Date cake and potatoes

Eastside Road, January 3, 2011—
SINCE IT IS NOT possible to entertain with something new tonight, our having dined precisely as we did yesterday — on brasato, potatoes, green salad, and date cake — let me enlarge a little on the details.

I've already explained how the brasato is made. As often as I've mentioned Lindsey's steam-sautéed potatoes, though, I think I've never described the technique. She cleans but does not peel them, always choosing the waxy variety rather than the russet; she dices them into say half-inch pieces; she cooks them in a heavy pot with a little water and a little olive oil, salt and pepper; when tender, she mashes them up with the wooden spoon. We generally use a heavy cast-iron enameled pot with a heavy lid.
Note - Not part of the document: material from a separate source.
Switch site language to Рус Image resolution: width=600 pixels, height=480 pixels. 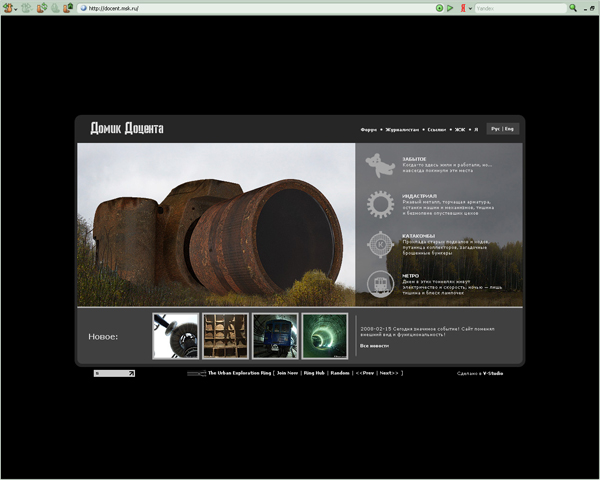click(x=495, y=129)
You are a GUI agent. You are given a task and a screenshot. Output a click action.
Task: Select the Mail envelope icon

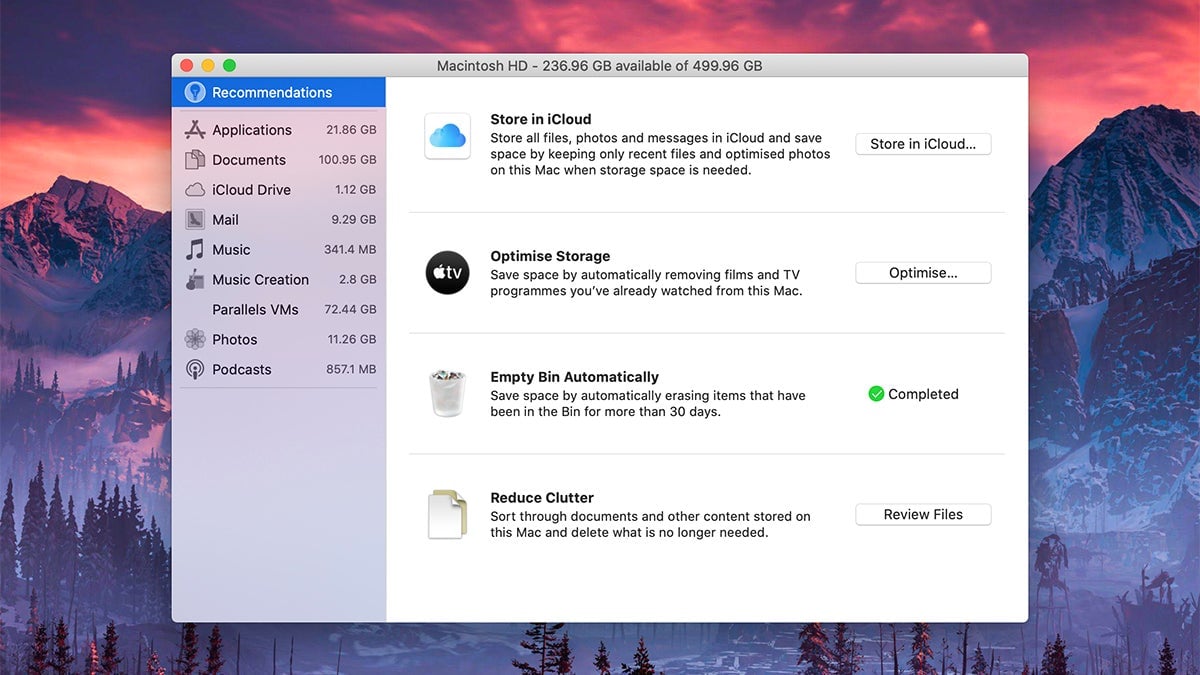[x=196, y=219]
The date cake came from a book I hadn't noticed before on the bottom shelf of what I think of as The Working Cookbooks, America Cooks: the General Federation of Women's Clubs Cookbook. Published by G.P. Putnam's Sons (1967), this “grand compilation of all those little cookbooks from the church women and girl scouts,” as zeegeezer describes it on librarything, was edited by Anne Seranne, whose name can be trusted. (She was among other things an editor at Gourmet. Lindsey bought the book back in 1986; I opened it for the first time tonight, to find that date cake:
Mix a cup flour, 1-1/2 tsp baking powder, 1/2 tsp salt, a cup sugar
Stir in 2 cups chopped pecans, 1-1/2 lb. chopped dates
Beat 4 egg yolks with 1 tsp vanilla until light
Beat 4 egg whites stiff; fold in the yolks; hold in the dry ingredients; turn into a 9-inch pan (greased and lined)
Bake at 350° for 40 to 45 minutes; cool 10 minutes in pan; then turn out of pan and cool on a wire rack
And there you have it. Lindsey serves a small piece, with whipped cream, and I am content.